Everyone knows that young children’s brains are like ‘sponges’, absorbing everything they see, hear and feel. We also know that they have an amazing ability to learn new skills faster than adults. But what is the scientific reason behind this?
This feature is mostly due to what is known as “NeuroplasticityIt refers to the brain’s ability to form and change its connections and pathways based on experiences.
Neuroplasticity gives children the ability to learn and break bad habits and things very quickly. This ability is most stable and rapid before a child’s fifth birthday, when most things he encounters or experiences may be new to him.
A newborn baby will have all the neurons in its brain for the rest of its life, but what really makes the brain work is the connections between those cells. Formed during the first years of a child’s life. A baby creates at least a million new synapses every second, more than at any other time in its subsequent life.
Recent scientific research shows that the connections necessary for many important higher-level skills such as motivation, self-regulation, problem-solving, communication, and self-esteem are formed in the early years. It is very difficult to make these basic connections in the brain later in life.
How these bonds are formed is done through the child’s everyday experiences, through positive interactions with parents and others around him, and through the use of his senses to interact with the world around him.
A young child’s daily experiences determine the brain connections that develop and last a lifetime, depending on the amount and quality of care, stimulation and interaction they receive in their early years.
Opportunity up to five years
The First Things First website says (First things first), from birth to age five, a child’s brain develops faster than at any other time in life. Because the human brain is the only organ that is not fully developed at birth, a child’s brain at birth is on average about one-fourth the size of an adult’s brain. A child’s brain doubles in size during the first year of life, continues to grow to 80% of adult brain size by age three, and is 90% complete by age five.
The period from birth to five years is a “critical period” for children because during these early years a young child’s brain is busier than an adult’s as it is constantly learning the best way to cope with any situation. . And it all has to do with the interactions around it.
Debbie Ravenscroft, a lecturer at the University of Chester in the UK, lives science (Direct scienceScientifically, the ability to learn quickly is linked to many domains, including flexibility, experiences with adults and their environment, and their biological drive to explore.
Infants and language acquisition
Ravenscroft points out that language acquisition, in particular, is an area where children often have a significant advantage over adults. This is largely due to “children’s ability to tune in to the rhythms and sounds used in their native language and thus become proficient and fluent speakers by the age of four”. This ability can help young children learn a second or third language with remarkable ease.
And inside Research paper Published in the journal Perspectives in Psychological Science in April 2022, the authors note, “Older children and adults are born seeing and hearing missing language information, and increasingly they lose this ability.”
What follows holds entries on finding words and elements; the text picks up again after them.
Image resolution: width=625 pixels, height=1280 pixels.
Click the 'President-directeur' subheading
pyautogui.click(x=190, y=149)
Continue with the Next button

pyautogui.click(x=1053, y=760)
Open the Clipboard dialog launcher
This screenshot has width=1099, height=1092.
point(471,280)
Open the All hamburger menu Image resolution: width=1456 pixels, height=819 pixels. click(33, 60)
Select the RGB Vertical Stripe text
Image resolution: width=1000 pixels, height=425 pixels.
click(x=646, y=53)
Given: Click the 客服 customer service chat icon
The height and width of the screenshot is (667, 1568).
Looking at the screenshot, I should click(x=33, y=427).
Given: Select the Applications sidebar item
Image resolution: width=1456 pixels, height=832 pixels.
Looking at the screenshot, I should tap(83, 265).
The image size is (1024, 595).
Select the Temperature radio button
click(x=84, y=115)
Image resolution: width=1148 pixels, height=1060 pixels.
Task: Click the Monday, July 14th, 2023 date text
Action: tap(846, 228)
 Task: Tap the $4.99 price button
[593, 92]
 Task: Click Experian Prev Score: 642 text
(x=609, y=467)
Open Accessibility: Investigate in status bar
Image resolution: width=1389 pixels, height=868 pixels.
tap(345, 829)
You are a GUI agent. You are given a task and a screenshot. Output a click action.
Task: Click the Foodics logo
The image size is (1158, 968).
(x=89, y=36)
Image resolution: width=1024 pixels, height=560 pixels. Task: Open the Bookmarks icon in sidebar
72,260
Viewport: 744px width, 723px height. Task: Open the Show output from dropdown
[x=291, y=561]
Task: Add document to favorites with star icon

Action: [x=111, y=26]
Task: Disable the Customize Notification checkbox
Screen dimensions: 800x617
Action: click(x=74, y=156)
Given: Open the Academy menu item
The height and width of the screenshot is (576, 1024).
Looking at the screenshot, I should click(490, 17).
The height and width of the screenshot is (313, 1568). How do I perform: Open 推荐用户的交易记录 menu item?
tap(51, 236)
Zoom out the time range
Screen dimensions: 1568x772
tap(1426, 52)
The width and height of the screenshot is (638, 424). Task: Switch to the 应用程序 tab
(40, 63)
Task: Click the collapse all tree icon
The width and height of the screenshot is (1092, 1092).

Additionally, children can distinguish speech sounds and tones used in all languages of the world and are open to all input, regardless of the language environment in which they were born.
Time is an important variable in the language acquisition process. From birth to adulthood, studies have found that children can learn language quickly and efficiently because of neuroplasticity and cognitive flexibility, or the ability to switch quickly mentally between two different concepts or ideas, as well as the ability to think clearly about multiple ideas. at the same time.
Importance of daily experiences for the newborn
Scientific research shows that the quality of a child’s experiences in the first few years of life, whether positive or negative, helps shape their brain’s development, although genes play an important role. These experiences permanently affect their health and their ability to learn and succeed in school and life.
Therefore, although children have the ability to learn quickly, they will find challenges if they are not well supported by caring and empathetic adults who shape their environment and experiences. Knowing that the best time to learn is “early on.”
Reading provides a wonderful and shared bonding experience for a child, as well as a love of language and ensures connections are made in the early brain.
It is important to talk, sing, read and play with babies from the day they are born, to give them opportunities to explore their physical world and to provide them with a safe, stable and nurturing environment.
Children who experience lots of positive interactions tend to be healthier and more successful in school and life. The reverse is true, young children who lack the necessary communication and care do not develop many brain connections, which has a negative and lasting effect.
Poverty, exposure to domestic violence and lack of access to quality early learning experiences are factors that negatively impact a child’s early development and thus their long-term success.